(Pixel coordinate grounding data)
_ _ _ _ _

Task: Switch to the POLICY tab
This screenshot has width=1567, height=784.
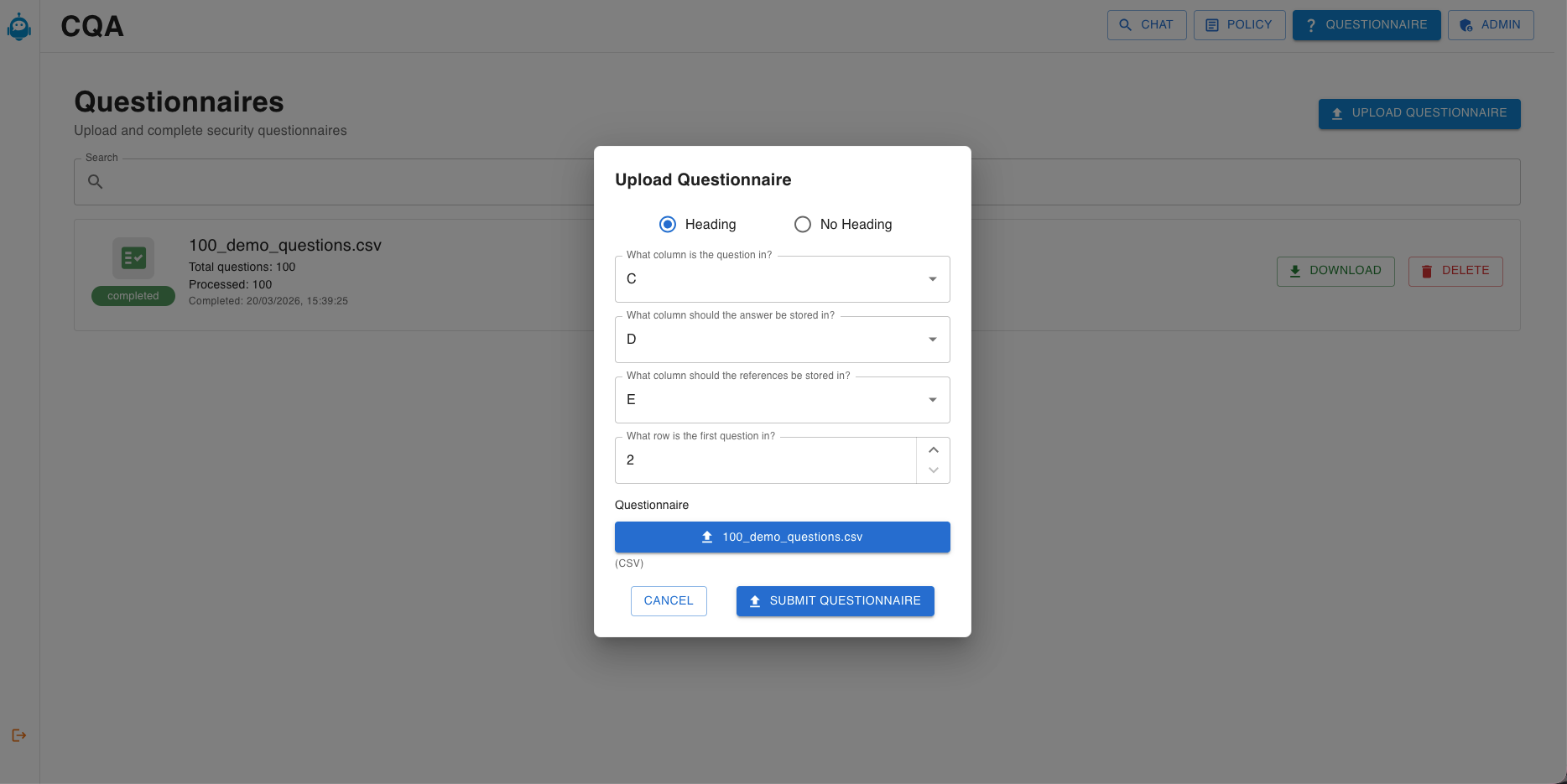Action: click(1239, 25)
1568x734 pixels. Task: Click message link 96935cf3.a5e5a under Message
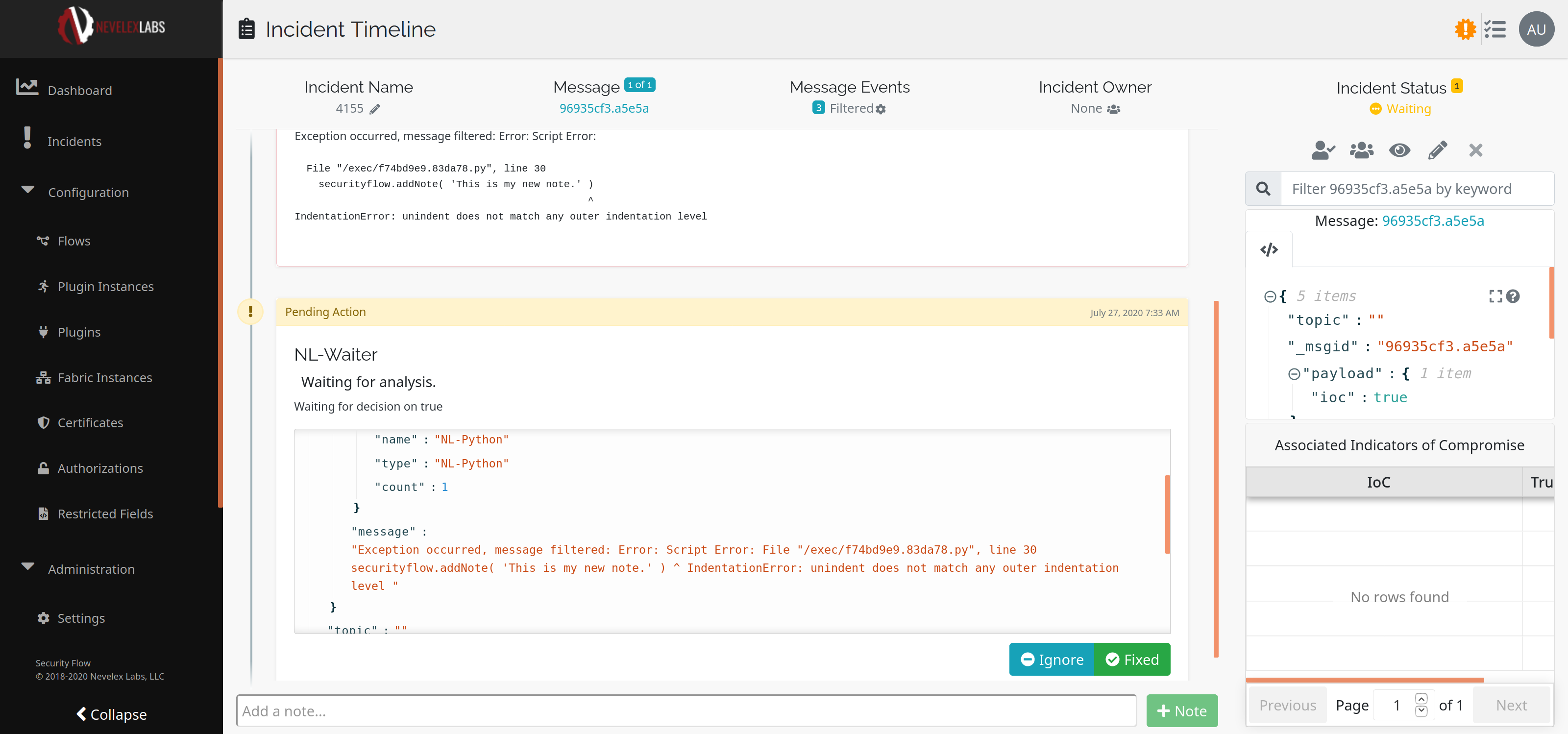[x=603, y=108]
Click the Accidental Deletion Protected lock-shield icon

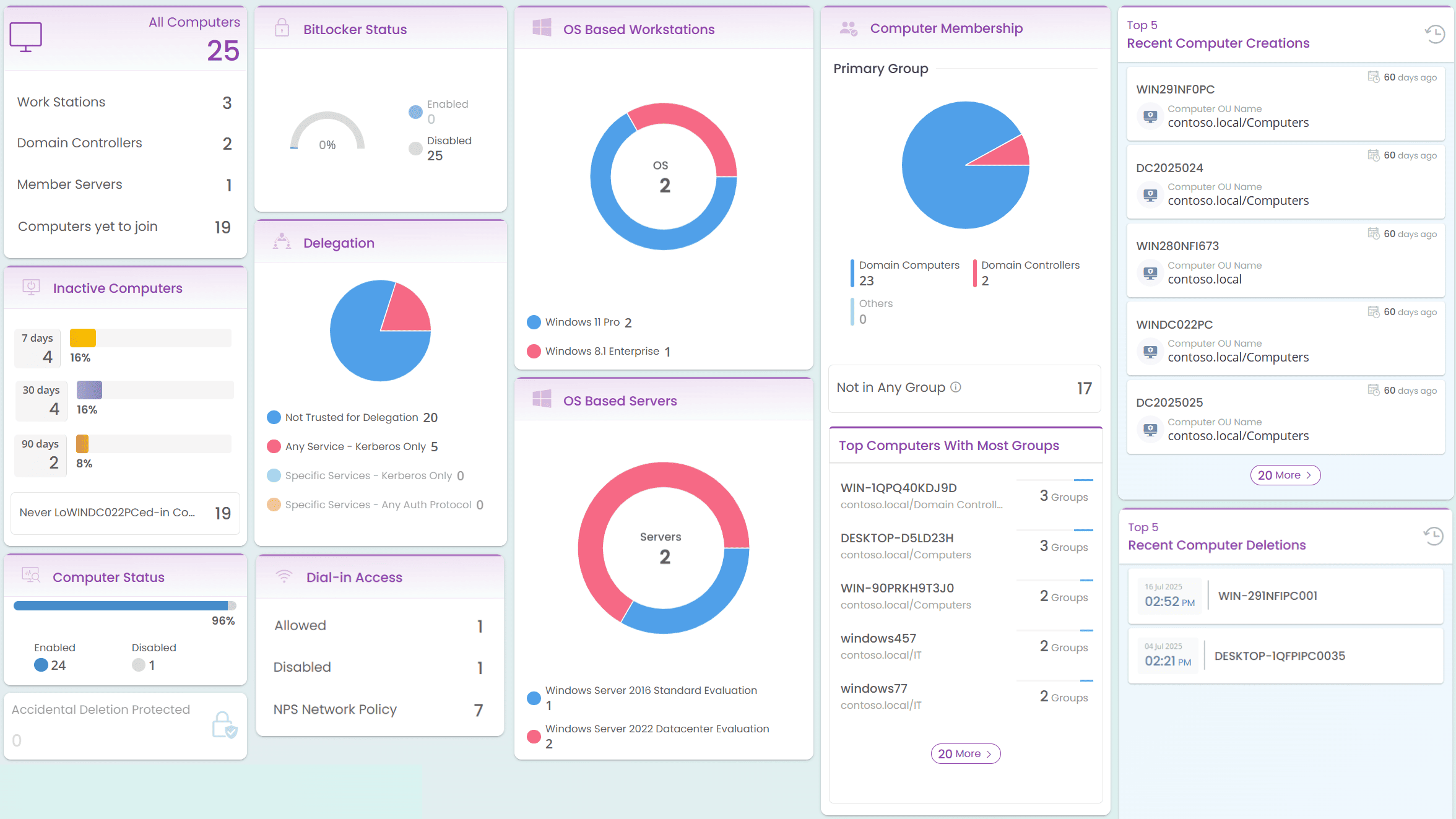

_ _ _ _ _

## Work request
Reproduce all entries exactly. Pictures do not belong in the copy.

## Exercise output
Task: Switch to the POLICY tab
This screenshot has width=1567, height=784.
Action: click(1239, 25)
1568x734 pixels. Task: Click message link 96935cf3.a5e5a under Message
[x=603, y=108]
Click the Accidental Deletion Protected lock-shield icon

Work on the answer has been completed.